Progetto Azzurri, inizia in Molise la rinascita della pallacanestro italiana?

Progetto Azzurri, inizia in Molise la rinascita della pallacanestro italiana?

progetto azzurriForse la geografia del basket italiano sta cambiando. Pare sia questo uno dei leit motiv delle prime giornate di campionato A1. Ancora troppo presto per trarre conclusioni, ma avere al vertice del massimo campionato di pallacanestro Roma, Caserta e Bologna appare come un cambiamento per certi versi “epocale”. Nulla di nuovo, intendiamoci, ma un ritorno al passato, anni ’90, ai tempi della Caserta di Tanjevic e Gentile, della Roma de Il Messaggero. Bologna è sempre stata la culla del basket. Il fatto che scomparsa per qualche anno non vuol dire che da quelle parti si è smesso di mirare al canestro.
Contemporaneamente a questa “rivoluzione” geografica, è partito in questi giorni il Progetto Azzurri, progetto che mira a portare la pallacanestro che conta (quella dello staff azzurro), in giro per l’Italia. Lo ha fatto dal Molise: “Iniziamo oggi un tour itinerante per tutta l’Italia – ha spiegato coach Pianigiani – che ci permetterà di confrontarci con tutte le realtà cestistiche del nostro Paese. Il Molise è una regione piccola rispetto ad altre, ma non è detto che qui non possano crescere e maturare figure professionali di rilievo; mi riferisco non solo a giocatori ma anche ad allenatori, arbitri e dirigenti. Il nostro mondo, soprattutto in questo periodo di crisi, ha bisogno di fare squadra e non lavorare a compartimenti stagni. Non dobbiamo perdere la voglia di avere idee perché soprattutto oggi sono quelle il nostro patrimonio più importante. Le buone idee non hanno confini”.
Molisano doc, Andrea Capobianco parla di emozioni: “Tornare in Molise per me significa tornare a casa – spiega – ed è una grande soddisfazione avere qui, quest’anno, tutto il meglio della pallacanestro italiana da Pianigiani a Bocchino, da Cremonini a Cuzzolin. Come responsabile del Progetto Azzurri dico che giocatori, allenatori, arbitri e dirigenti possono crescere ovunque, a patto che si lavori con costanza, dedizione, determinazione e programmazione. Essere compagni di viaggio dei propri limiti aiuta sempre ed è la base di partenza per poter migliorare giorno dopo giorno”.

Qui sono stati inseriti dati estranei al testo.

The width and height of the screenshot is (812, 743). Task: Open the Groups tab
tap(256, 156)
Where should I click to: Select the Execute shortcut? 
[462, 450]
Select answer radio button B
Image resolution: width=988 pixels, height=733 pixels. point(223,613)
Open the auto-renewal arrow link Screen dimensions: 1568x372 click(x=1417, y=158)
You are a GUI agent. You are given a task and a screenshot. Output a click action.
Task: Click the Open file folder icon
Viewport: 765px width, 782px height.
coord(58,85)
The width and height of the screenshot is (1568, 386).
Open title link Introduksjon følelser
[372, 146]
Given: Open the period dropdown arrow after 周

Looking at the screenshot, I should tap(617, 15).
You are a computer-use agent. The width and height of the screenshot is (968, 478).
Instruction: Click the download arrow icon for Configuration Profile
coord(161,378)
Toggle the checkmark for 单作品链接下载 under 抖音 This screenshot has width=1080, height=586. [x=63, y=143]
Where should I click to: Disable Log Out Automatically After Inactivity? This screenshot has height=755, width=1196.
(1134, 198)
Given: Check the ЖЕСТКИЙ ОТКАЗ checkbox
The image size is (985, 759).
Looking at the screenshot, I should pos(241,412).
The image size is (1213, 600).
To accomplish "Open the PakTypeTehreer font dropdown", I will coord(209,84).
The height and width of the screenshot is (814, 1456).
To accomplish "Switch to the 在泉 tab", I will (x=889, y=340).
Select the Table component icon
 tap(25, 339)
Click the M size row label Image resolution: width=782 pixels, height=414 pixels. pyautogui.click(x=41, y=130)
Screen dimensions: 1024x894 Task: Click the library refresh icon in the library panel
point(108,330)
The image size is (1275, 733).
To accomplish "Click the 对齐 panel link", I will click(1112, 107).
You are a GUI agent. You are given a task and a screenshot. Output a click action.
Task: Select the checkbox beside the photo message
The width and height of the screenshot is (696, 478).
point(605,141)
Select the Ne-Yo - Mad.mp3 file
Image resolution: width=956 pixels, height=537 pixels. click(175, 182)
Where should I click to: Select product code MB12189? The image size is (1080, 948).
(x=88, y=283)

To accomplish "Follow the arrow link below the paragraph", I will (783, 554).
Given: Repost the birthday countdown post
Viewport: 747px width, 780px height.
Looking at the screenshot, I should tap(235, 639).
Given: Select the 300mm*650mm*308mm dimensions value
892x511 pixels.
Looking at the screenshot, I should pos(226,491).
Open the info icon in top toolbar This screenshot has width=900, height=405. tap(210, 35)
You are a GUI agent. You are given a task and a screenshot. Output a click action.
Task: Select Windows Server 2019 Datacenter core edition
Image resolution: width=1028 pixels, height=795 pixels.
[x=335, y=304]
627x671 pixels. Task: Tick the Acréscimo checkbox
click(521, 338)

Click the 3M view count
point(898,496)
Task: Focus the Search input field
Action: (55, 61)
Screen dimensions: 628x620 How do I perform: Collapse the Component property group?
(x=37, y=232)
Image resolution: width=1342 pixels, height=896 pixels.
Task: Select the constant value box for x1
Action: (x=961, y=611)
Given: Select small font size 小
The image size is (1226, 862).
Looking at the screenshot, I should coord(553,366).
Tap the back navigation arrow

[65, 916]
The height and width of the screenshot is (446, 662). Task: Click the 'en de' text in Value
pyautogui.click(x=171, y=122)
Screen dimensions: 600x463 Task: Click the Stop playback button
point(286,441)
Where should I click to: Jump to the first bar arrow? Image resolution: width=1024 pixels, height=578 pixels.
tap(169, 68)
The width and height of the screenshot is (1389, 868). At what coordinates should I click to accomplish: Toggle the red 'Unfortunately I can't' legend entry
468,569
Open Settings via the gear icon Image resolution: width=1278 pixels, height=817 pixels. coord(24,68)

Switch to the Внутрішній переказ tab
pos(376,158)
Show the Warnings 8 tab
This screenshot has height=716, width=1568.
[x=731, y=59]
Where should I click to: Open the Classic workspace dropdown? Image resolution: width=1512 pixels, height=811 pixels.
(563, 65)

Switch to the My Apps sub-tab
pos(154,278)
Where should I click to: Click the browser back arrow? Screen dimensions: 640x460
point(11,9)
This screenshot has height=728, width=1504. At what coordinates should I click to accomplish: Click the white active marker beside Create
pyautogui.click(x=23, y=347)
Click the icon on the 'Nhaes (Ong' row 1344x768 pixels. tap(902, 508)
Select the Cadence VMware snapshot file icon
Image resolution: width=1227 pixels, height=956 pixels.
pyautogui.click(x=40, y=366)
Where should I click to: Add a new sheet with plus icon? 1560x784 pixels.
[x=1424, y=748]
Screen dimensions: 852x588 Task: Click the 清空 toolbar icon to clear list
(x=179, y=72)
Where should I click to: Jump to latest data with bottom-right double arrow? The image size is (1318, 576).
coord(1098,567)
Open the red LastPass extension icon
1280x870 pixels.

Dopo le visite istituzionali, la Giornata Azzurra si è trasferita sul parquet del PalaVazzieri dove per tutto il pomeriggio si sono succedute sessioni di allenamento che hanno coinvolto giocatori ed arbitri di varie annate. In serata si è svolto il clinic integrato basket/minibasket con gli interventi di Simone Pianigiani, Andrea Capobianco, Maurizio Cremonini e Francesco Cuzzolin.
Il Molise ha accolto lo staff Azzurro a braccia aperte, riservando ai tecnici Fip un’accoglienza davvero calorosa. A fare gli onori di casa è stato il Governatore della Regione Molise Paolo Di Laura Frattura, che si è detto molto contento di poter ospitare il CT della Nazionale Senior Maschile ed i suoi collaboratori.
Siamo orgogliosi di avervi qui – ha detto anche il Presidente del Consiglio Regionale del Molise Vincenzo Niro – e vi sono grato per il grande contributo che saprete certamente portare non solo allo sport ma anche alla cultura e alla società molisana”.